## WHAT THE EXERCISE ASKS
The records are to be repeated in full. Every line must match.
(LISTED ENTRIES begins)
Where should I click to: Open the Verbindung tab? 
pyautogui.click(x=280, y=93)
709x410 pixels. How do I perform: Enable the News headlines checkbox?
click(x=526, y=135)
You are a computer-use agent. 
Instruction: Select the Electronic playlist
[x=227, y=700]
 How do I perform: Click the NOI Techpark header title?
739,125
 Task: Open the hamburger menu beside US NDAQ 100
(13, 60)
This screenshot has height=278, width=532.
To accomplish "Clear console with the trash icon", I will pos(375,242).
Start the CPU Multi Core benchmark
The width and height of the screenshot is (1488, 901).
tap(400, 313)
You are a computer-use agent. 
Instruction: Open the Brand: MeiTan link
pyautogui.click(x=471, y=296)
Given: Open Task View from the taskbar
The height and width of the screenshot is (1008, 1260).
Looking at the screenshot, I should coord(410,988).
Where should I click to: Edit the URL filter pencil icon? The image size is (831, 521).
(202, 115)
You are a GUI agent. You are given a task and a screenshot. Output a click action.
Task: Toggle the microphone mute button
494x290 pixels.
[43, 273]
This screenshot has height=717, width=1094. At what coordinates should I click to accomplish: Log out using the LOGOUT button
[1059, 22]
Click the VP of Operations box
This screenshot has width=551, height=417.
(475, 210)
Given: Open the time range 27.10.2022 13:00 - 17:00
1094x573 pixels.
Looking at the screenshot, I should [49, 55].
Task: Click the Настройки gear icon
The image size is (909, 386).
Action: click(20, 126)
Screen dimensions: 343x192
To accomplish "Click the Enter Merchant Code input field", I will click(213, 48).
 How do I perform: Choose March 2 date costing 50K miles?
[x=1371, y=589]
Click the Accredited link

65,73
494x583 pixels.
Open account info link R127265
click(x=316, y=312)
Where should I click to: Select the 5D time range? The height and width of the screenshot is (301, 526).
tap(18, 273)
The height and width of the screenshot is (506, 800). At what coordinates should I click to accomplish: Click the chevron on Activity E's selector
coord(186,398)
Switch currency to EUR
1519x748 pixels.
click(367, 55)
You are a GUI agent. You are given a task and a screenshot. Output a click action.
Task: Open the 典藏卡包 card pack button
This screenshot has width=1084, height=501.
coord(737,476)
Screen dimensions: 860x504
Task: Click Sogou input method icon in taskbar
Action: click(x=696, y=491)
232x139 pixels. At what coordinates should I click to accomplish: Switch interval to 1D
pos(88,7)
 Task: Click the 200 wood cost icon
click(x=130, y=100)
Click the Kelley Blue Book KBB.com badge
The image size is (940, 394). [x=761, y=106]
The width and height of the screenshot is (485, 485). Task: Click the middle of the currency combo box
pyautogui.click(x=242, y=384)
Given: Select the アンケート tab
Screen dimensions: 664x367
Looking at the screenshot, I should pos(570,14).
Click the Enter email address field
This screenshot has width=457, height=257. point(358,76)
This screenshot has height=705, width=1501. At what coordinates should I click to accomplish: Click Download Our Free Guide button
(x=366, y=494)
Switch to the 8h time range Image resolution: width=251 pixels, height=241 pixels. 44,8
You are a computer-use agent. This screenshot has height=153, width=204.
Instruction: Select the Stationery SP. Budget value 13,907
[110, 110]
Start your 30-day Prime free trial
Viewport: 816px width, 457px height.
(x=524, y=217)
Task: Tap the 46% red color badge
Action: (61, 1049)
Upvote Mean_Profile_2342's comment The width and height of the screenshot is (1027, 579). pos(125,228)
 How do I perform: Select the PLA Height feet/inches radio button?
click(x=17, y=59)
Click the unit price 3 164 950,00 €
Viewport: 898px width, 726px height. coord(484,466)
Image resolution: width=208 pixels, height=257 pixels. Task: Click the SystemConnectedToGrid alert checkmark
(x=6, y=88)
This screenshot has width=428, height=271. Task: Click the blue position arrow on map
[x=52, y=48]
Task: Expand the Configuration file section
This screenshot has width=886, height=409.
(LISTED ENTRIES ends)
## WRITTEN SOLUTION
Where should I click to: Open the Verbindung tab? 
pyautogui.click(x=280, y=93)
709x410 pixels. How do I perform: Enable the News headlines checkbox?
click(x=526, y=135)
You are a computer-use agent. 
Instruction: Select the Electronic playlist
[x=227, y=700]
 How do I perform: Click the NOI Techpark header title?
739,125
 Task: Open the hamburger menu beside US NDAQ 100
(13, 60)
This screenshot has height=278, width=532.
To accomplish "Clear console with the trash icon", I will pos(375,242).
Start the CPU Multi Core benchmark
The width and height of the screenshot is (1488, 901).
tap(400, 313)
You are a computer-use agent. 
Instruction: Open the Brand: MeiTan link
pyautogui.click(x=471, y=296)
Given: Open Task View from the taskbar
The height and width of the screenshot is (1008, 1260).
Looking at the screenshot, I should coord(410,988).
Where should I click to: Edit the URL filter pencil icon? The image size is (831, 521).
(202, 115)
You are a GUI agent. You are given a task and a screenshot. Output a click action.
Task: Toggle the microphone mute button
494x290 pixels.
[43, 273]
This screenshot has height=717, width=1094. At what coordinates should I click to accomplish: Log out using the LOGOUT button
[1059, 22]
Click the VP of Operations box
This screenshot has width=551, height=417.
(475, 210)
Given: Open the time range 27.10.2022 13:00 - 17:00
1094x573 pixels.
Looking at the screenshot, I should [49, 55].
Task: Click the Настройки gear icon
The image size is (909, 386).
Action: click(20, 126)
Screen dimensions: 343x192
To accomplish "Click the Enter Merchant Code input field", I will click(213, 48).
 How do I perform: Choose March 2 date costing 50K miles?
[x=1371, y=589]
Click the Accredited link

65,73
494x583 pixels.
Open account info link R127265
click(x=316, y=312)
Where should I click to: Select the 5D time range? The height and width of the screenshot is (301, 526).
tap(18, 273)
The height and width of the screenshot is (506, 800). At what coordinates should I click to accomplish: Click the chevron on Activity E's selector
coord(186,398)
Switch currency to EUR
1519x748 pixels.
click(367, 55)
You are a GUI agent. You are given a task and a screenshot. Output a click action.
Task: Open the 典藏卡包 card pack button
This screenshot has width=1084, height=501.
coord(737,476)
Screen dimensions: 860x504
Task: Click Sogou input method icon in taskbar
Action: click(x=696, y=491)
232x139 pixels. At what coordinates should I click to accomplish: Switch interval to 1D
pos(88,7)
 Task: Click the 200 wood cost icon
click(x=130, y=100)
Click the Kelley Blue Book KBB.com badge
The image size is (940, 394). [x=761, y=106]
The width and height of the screenshot is (485, 485). Task: Click the middle of the currency combo box
pyautogui.click(x=242, y=384)
Given: Select the アンケート tab
Screen dimensions: 664x367
Looking at the screenshot, I should pos(570,14).
Click the Enter email address field
This screenshot has width=457, height=257. point(358,76)
This screenshot has height=705, width=1501. At what coordinates should I click to accomplish: Click Download Our Free Guide button
(x=366, y=494)
Switch to the 8h time range Image resolution: width=251 pixels, height=241 pixels. 44,8
You are a computer-use agent. This screenshot has height=153, width=204.
Instruction: Select the Stationery SP. Budget value 13,907
[110, 110]
Start your 30-day Prime free trial
Viewport: 816px width, 457px height.
(x=524, y=217)
Task: Tap the 46% red color badge
Action: (61, 1049)
Upvote Mean_Profile_2342's comment The width and height of the screenshot is (1027, 579). pos(125,228)
 How do I perform: Select the PLA Height feet/inches radio button?
click(x=17, y=59)
Click the unit price 3 164 950,00 €
Viewport: 898px width, 726px height. coord(484,466)
Image resolution: width=208 pixels, height=257 pixels. Task: Click the SystemConnectedToGrid alert checkmark
(x=6, y=88)
This screenshot has width=428, height=271. Task: Click the blue position arrow on map
[x=52, y=48]
Task: Expand the Configuration file section
This screenshot has width=886, height=409.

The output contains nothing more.